Could you repeat the records below exactly as written?
*** Entries provided
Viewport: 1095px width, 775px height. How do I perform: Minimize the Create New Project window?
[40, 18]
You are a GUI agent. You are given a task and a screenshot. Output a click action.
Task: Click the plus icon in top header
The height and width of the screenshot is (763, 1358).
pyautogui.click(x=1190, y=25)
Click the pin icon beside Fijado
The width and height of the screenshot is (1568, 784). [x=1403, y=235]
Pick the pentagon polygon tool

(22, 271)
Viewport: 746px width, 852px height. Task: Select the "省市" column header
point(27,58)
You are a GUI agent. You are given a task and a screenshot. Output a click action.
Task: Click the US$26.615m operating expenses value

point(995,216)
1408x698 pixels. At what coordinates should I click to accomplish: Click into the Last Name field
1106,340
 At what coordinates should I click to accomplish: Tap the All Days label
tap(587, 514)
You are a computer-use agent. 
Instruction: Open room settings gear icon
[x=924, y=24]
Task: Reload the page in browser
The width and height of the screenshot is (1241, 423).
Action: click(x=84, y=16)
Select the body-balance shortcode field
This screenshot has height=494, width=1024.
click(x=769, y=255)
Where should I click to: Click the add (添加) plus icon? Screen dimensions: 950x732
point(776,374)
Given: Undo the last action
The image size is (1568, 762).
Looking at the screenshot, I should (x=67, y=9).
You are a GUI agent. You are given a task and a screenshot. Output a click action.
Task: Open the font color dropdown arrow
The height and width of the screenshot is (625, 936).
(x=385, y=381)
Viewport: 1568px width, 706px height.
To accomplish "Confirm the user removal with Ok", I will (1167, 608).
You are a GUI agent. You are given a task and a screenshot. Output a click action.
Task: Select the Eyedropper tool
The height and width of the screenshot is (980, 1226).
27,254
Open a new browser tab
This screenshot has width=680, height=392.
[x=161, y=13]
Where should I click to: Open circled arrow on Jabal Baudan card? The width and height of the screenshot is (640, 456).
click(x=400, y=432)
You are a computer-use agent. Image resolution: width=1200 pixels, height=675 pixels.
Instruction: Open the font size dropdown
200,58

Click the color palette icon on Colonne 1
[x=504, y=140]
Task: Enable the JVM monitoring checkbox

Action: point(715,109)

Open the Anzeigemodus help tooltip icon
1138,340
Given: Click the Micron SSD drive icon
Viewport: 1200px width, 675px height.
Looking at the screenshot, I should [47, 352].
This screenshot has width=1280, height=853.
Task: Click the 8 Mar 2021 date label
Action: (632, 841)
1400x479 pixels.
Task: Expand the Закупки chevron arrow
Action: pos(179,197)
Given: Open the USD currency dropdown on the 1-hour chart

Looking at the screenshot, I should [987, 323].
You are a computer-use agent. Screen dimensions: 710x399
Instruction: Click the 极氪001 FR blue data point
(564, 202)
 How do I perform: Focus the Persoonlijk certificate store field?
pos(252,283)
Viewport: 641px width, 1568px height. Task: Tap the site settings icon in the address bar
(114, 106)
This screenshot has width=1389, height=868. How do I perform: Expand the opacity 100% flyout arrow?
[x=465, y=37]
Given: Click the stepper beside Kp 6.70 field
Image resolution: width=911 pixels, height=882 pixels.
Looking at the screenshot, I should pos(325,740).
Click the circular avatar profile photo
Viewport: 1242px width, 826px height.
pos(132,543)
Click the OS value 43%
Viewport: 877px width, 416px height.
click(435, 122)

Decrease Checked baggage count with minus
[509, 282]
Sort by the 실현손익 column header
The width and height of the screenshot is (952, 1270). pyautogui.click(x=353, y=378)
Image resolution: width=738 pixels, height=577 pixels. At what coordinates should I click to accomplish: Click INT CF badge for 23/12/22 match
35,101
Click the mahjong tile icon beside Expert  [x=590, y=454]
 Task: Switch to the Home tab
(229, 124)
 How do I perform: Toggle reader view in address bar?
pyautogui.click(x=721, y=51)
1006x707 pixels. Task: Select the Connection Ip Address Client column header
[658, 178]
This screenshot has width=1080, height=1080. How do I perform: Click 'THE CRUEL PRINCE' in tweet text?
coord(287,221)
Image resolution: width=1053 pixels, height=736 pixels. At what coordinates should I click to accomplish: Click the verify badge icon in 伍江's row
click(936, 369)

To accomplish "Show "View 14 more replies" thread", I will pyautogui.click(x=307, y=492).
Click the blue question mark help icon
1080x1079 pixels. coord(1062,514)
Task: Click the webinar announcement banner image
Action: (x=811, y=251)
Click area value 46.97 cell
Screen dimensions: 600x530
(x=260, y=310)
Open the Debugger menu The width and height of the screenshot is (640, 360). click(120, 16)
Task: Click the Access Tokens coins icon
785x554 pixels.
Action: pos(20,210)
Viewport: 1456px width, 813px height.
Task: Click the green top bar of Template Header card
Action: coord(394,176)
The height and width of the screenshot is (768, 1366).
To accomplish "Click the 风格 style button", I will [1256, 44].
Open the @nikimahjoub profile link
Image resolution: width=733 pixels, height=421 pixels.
******
The completed task.
Viewport: 1095px width, 775px height. How do I perform: Minimize the Create New Project window?
[40, 18]
You are a GUI agent. You are given a task and a screenshot. Output a click action.
Task: Click the plus icon in top header
The height and width of the screenshot is (763, 1358).
pyautogui.click(x=1190, y=25)
Click the pin icon beside Fijado
The width and height of the screenshot is (1568, 784). [x=1403, y=235]
Pick the pentagon polygon tool

(22, 271)
Viewport: 746px width, 852px height. Task: Select the "省市" column header
point(27,58)
You are a GUI agent. You are given a task and a screenshot. Output a click action.
Task: Click the US$26.615m operating expenses value

point(995,216)
1408x698 pixels. At what coordinates should I click to accomplish: Click into the Last Name field
1106,340
 At what coordinates should I click to accomplish: Tap the All Days label
tap(587, 514)
You are a computer-use agent. 
Instruction: Open room settings gear icon
[x=924, y=24]
Task: Reload the page in browser
The width and height of the screenshot is (1241, 423).
Action: click(x=84, y=16)
Select the body-balance shortcode field
This screenshot has height=494, width=1024.
click(x=769, y=255)
Where should I click to: Click the add (添加) plus icon? Screen dimensions: 950x732
point(776,374)
Given: Undo the last action
The image size is (1568, 762).
Looking at the screenshot, I should (x=67, y=9).
You are a GUI agent. You are given a task and a screenshot. Output a click action.
Task: Open the font color dropdown arrow
The height and width of the screenshot is (625, 936).
(x=385, y=381)
Viewport: 1568px width, 706px height.
To accomplish "Confirm the user removal with Ok", I will (1167, 608).
You are a GUI agent. You are given a task and a screenshot. Output a click action.
Task: Select the Eyedropper tool
The height and width of the screenshot is (980, 1226).
27,254
Open a new browser tab
This screenshot has width=680, height=392.
[x=161, y=13]
Where should I click to: Open circled arrow on Jabal Baudan card? The width and height of the screenshot is (640, 456).
click(x=400, y=432)
You are a computer-use agent. Image resolution: width=1200 pixels, height=675 pixels.
Instruction: Open the font size dropdown
200,58

Click the color palette icon on Colonne 1
[x=504, y=140]
Task: Enable the JVM monitoring checkbox

Action: point(715,109)

Open the Anzeigemodus help tooltip icon
1138,340
Given: Click the Micron SSD drive icon
Viewport: 1200px width, 675px height.
Looking at the screenshot, I should [47, 352].
This screenshot has width=1280, height=853.
Task: Click the 8 Mar 2021 date label
Action: (632, 841)
1400x479 pixels.
Task: Expand the Закупки chevron arrow
Action: pos(179,197)
Given: Open the USD currency dropdown on the 1-hour chart

Looking at the screenshot, I should [987, 323].
You are a computer-use agent. Screen dimensions: 710x399
Instruction: Click the 极氪001 FR blue data point
(564, 202)
 How do I perform: Focus the Persoonlijk certificate store field?
pos(252,283)
Viewport: 641px width, 1568px height. Task: Tap the site settings icon in the address bar
(114, 106)
This screenshot has width=1389, height=868. How do I perform: Expand the opacity 100% flyout arrow?
[x=465, y=37]
Given: Click the stepper beside Kp 6.70 field
Image resolution: width=911 pixels, height=882 pixels.
Looking at the screenshot, I should pos(325,740).
Click the circular avatar profile photo
Viewport: 1242px width, 826px height.
pos(132,543)
Click the OS value 43%
Viewport: 877px width, 416px height.
click(435, 122)

Decrease Checked baggage count with minus
[509, 282]
Sort by the 실현손익 column header
The width and height of the screenshot is (952, 1270). pyautogui.click(x=353, y=378)
Image resolution: width=738 pixels, height=577 pixels. At what coordinates should I click to accomplish: Click INT CF badge for 23/12/22 match
35,101
Click the mahjong tile icon beside Expert  [x=590, y=454]
 Task: Switch to the Home tab
(229, 124)
 How do I perform: Toggle reader view in address bar?
pyautogui.click(x=721, y=51)
1006x707 pixels. Task: Select the Connection Ip Address Client column header
[658, 178]
This screenshot has width=1080, height=1080. How do I perform: Click 'THE CRUEL PRINCE' in tweet text?
coord(287,221)
Image resolution: width=1053 pixels, height=736 pixels. At what coordinates should I click to accomplish: Click the verify badge icon in 伍江's row
click(936, 369)

To accomplish "Show "View 14 more replies" thread", I will pyautogui.click(x=307, y=492).
Click the blue question mark help icon
1080x1079 pixels. coord(1062,514)
Task: Click the webinar announcement banner image
Action: (x=811, y=251)
Click area value 46.97 cell
Screen dimensions: 600x530
(x=260, y=310)
Open the Debugger menu The width and height of the screenshot is (640, 360). click(120, 16)
Task: Click the Access Tokens coins icon
785x554 pixels.
Action: pos(20,210)
Viewport: 1456px width, 813px height.
Task: Click the green top bar of Template Header card
Action: coord(394,176)
The height and width of the screenshot is (768, 1366).
To accomplish "Click the 风格 style button", I will [1256, 44].
Open the @nikimahjoub profile link
Image resolution: width=733 pixels, height=421 pixels.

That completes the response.